I'm never happy, when a gude verse comes tae me, till I've wedded a melody tae the words. When the idea's come tae me I'll sit doon at the piano and strum it ower and ower again, till I maun mak' everyone else i' the hoose tired. 'Deed, and I've been asked, mair than once, tae gie the hoose a little peace.
I dinna arrange my songs, I needn't say, having no knowledge of the principles. But always, after a song's accompaniment has been arranged for the orchestra, I'll listen carefully at a rehearsal, and often I can pick out weak spots and mak' suggestions that seem to work an improvement. I've a lot of trouble, sometimes, wi' the players, till they get sae that they ken the way I like my accompaniment tae be. But after that we aye get alang fine together, the orchestra and me.
CHAPTER XXII
I've talked a muckle i' this book aboot what I think. Do you know why? It's because I'm a plain man, and I think the way plain men think all ower this world. It was the war taught me that I could talk to folk as well as sing tae them. If I've talked tae much in this book you maun forgie me—and you maun think that it's e'en yor ain fault, in a way.
During the war, whiles I'd speak aboot this or that after my show, people paid an attention tae me that wad have been flattering if I hadn't known sae well that it was no to me they were listening. It wasna old Harry Lauder who interested them—it was what he had to tell them. It was a great thing to think that folk would tak' me seriously. I've been amusing people for these many years. It seemed presumptuous, at first, when I set out to talk to them of other and more serious things.
"Hoots!" I said, at first, when they wanted me tae speak for the war and the recruiting or a loan. "They'll no be wanting to listen tae me. I'm just a comedian."
"You'll be a relief to them, Harry," I was told. "There's been too much serious speaking already."

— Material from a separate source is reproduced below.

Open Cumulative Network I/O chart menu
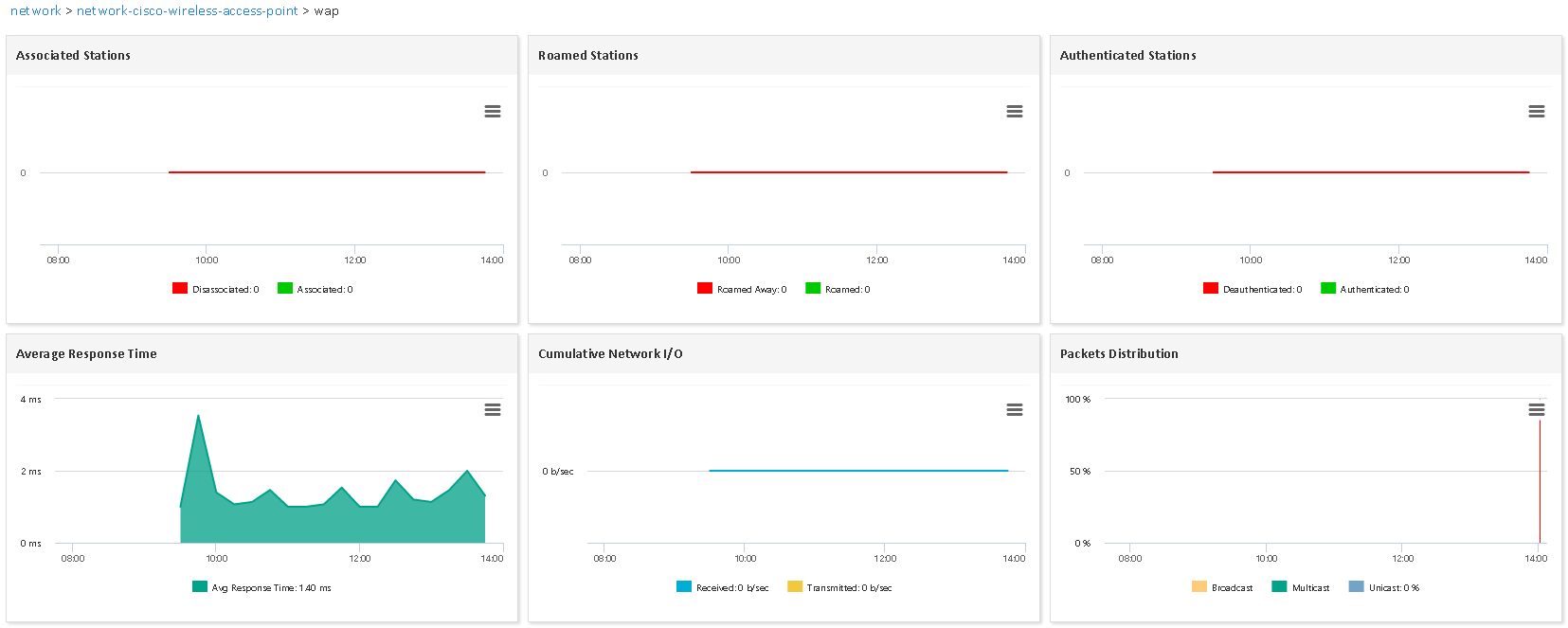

Weel, I ken what they meant. It's serious speaking I've done, and serious thinking. But there's nae harm if I crack a bit joke noo and again; it makes the medicine gae doon the easier. And noo the medicine's swallowed. There's nae mair fichting tae be done, thank God! We've saved the hoose our ancestors built.
But its walls are crackit here and there. The roof's leaking. There's paint needed on all sides. There's muckle for us tae do before the' hoose we've saved is set in order. It's like a hoose that's been afire. The firemen come and play their hose upon it. They'll put oot the fire, a' richt. But is it no a sair sicht, the hoose they leave behind them when they gae awa'?

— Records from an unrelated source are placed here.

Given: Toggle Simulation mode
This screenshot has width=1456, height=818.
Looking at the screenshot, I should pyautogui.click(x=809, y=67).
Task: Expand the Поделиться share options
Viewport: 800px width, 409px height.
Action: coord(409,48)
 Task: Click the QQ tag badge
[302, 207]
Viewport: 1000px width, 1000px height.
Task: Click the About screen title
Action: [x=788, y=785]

Ye'll see a wee bit o' smoke, an hour later, maybe, coming frae some place where they thocht it was a' oot. And ye'll have tae be taking a bucket of water and putting oot the bit o' fire that they left smouldering there, lest the whole thing break oot again. And here and there the water will ha' done a deal of damage. Things are better than if the fire had just burnt itself oot, but you've no got the hoose you had before the fire! 'Deed, and ye have not!